WHAT THE TASK ASKS
Which lines in the material below contain the word "agent" with case matching? Show each of those lines in full.

RECORDS FOR THE EXERCISE

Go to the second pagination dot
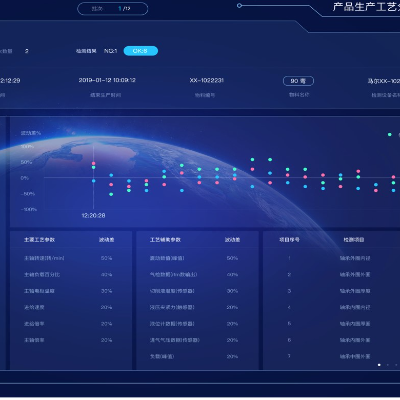 pos(388,365)
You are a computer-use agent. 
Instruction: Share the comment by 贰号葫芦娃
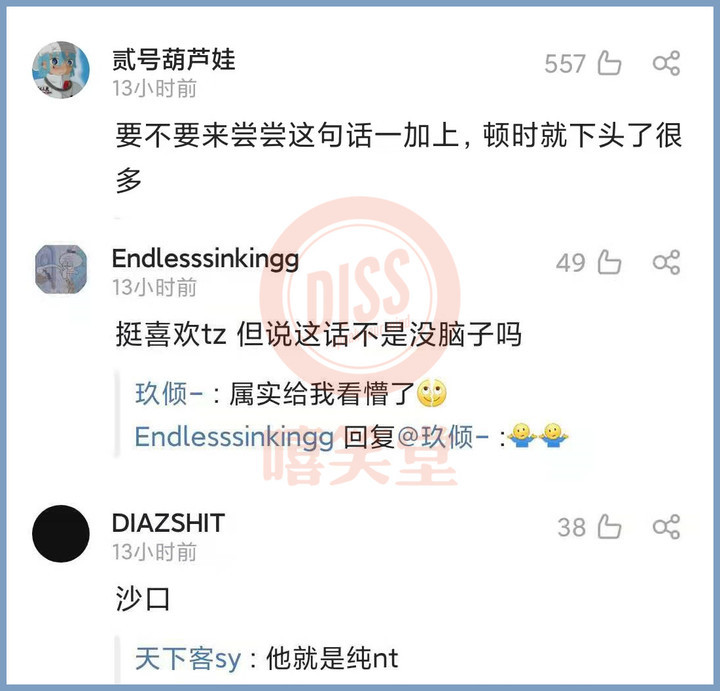tap(666, 63)
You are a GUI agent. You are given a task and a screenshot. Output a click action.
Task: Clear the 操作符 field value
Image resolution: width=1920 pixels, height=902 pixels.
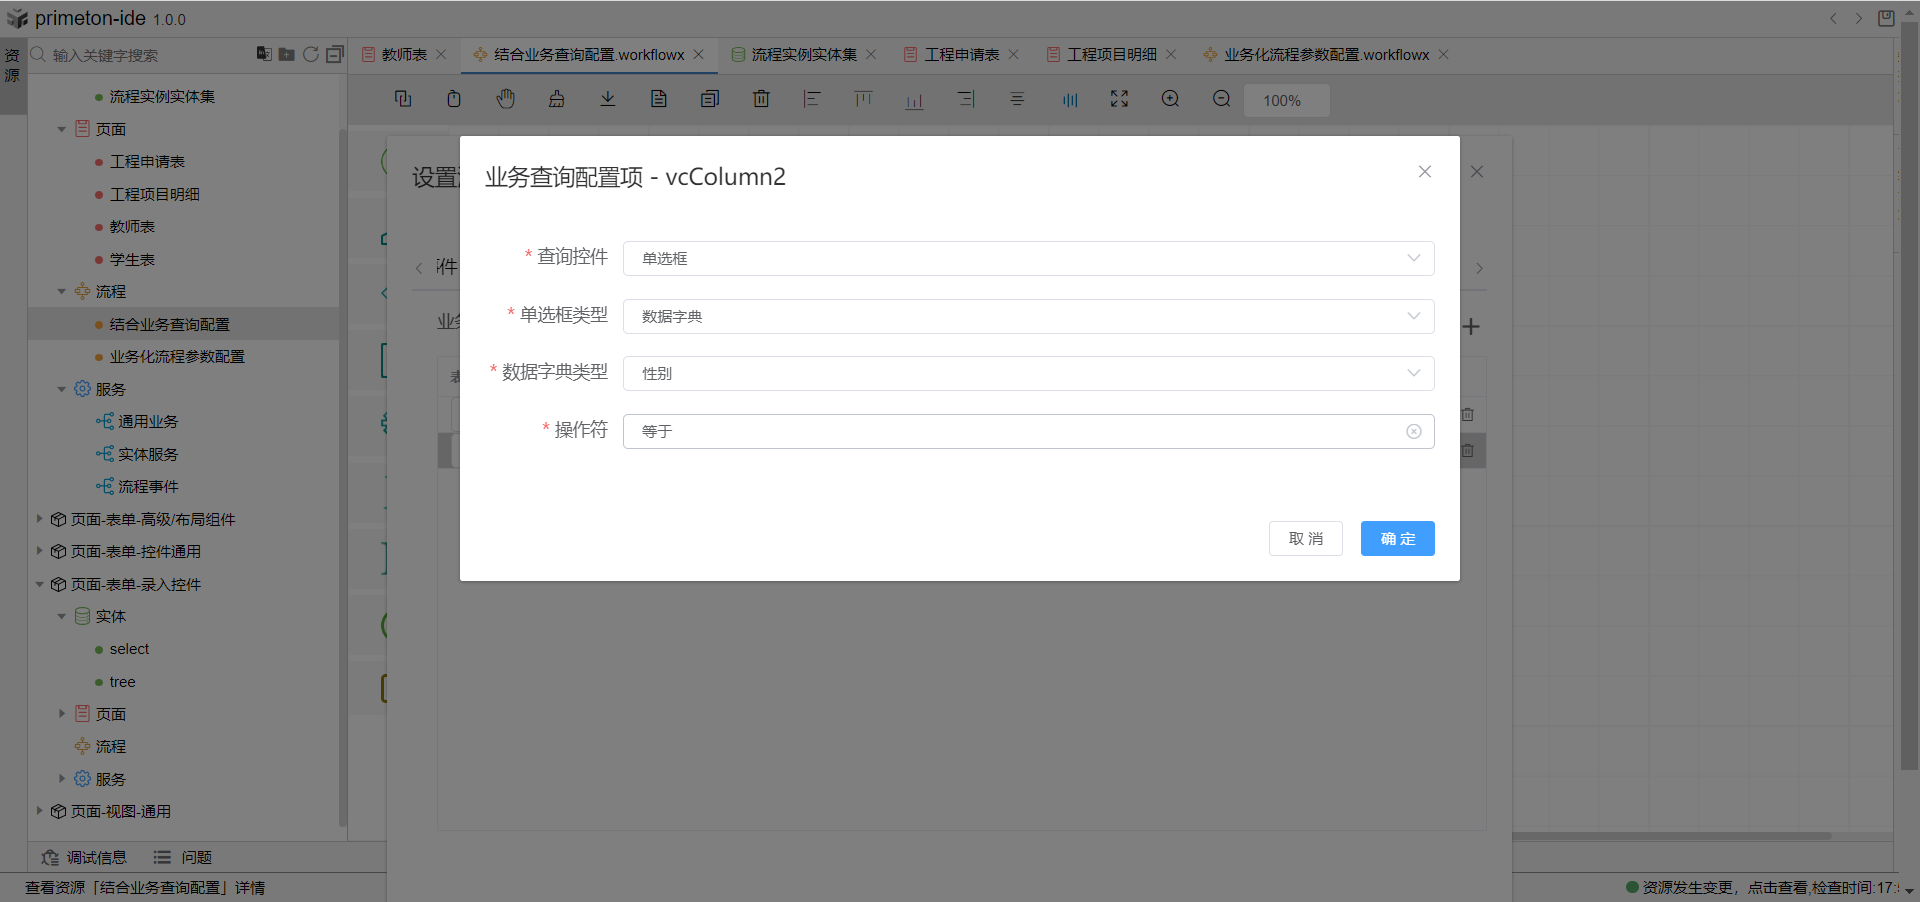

OUTPUT FOR THIS EXERCISE
You are a computer-use agent. 
You are a GUI agent. You are given a task and a screenshot. Output a click action.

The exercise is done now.